Increase OOS Activation performance when there are a lot of OOS objects

Forum|Forum|2 years ago
August 30, 2023
2 replies
10 views

Satid Singkorapoom
Participating Frequently

Hello

I'm testing iCLuster in a pre-production machine by restoring a lot of updated files from User Acceptance Test system to pre-PRD system while turning off replication group. Then run DMMRKPOS and start the group with the marked position *YES. Then I start Sync Check on the group and found around 3,000 OOS objects reported :

When I do WRKACTJOB on primary system, there are several iCluster jobs running eating up a total of not more than 35% CPU power of P9 2-core PRD machine. CPU % Busy is less than 10% on the backup node DR machine (same HW capacity as PRD). When I press F5, the OOS count reduce slowly.

My question is whether there is a way available in iCluster's parameters that I can, say, increase the number of iCluster jobs doing OOS Activation task to speed up the process?

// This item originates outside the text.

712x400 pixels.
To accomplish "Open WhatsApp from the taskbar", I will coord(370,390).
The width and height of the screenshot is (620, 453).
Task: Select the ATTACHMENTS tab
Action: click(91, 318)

Thanks in advnace for your response.

------------------------------
Satid Singkorapoom
IBM i SME
Rocket Forum Shared Account
------------------------------

Mark Watts
Rocketeer
Forum|Forum|2 years ago
August 30, 2023

Hello

I'm testing iCLuster in a pre-production machine by restoring a lot of updated files from User Acceptance Test system to pre-PRD system while turning off replication group. Then run DMMRKPOS and start the group with the marked position *YES. Then I start Sync Check on the group and found around 3,000 OOS objects reported :

When I do WRKACTJOB on primary system, there are several iCluster jobs running eating up a total of not more than 35% CPU power of P9 2-core PRD machine. CPU % Busy is less than 10% on the backup node DR machine (same HW capacity as PRD). When I press F5, the OOS count reduce slowly.

My question is whether there is a way available in iCluster's parameters that I can, say, increase the number of iCluster jobs doing OOS Activation task to speed up the process?

Thanks in advnace for your response.

------------------------------
Satid Singkorapoom
IBM i SME
Rocket Forum Shared Account
------------------------------

Hi Satid,

There are several different approaches to synchronizing the replication pair (Primary and Backup). One way that customers will use is similar to the way you described... Which is really starting a replication group you know is out of sync, running a sync check and then correcting the exceptions. When you submit a DMACTOOS request, this is a task that will perform an automated activation for every out of sync object in the list and as you have noticed, it is single threaded. That is because it was not designed with the anticipation that there would be 1000s of out of sync objects to activate. That said, it will take on the task but it will take the time necessary to refresh each object. Notice in the system values there is a value for 'object compression' that can help when there are many objects that are compressible to reduce communication effort to the Backup node.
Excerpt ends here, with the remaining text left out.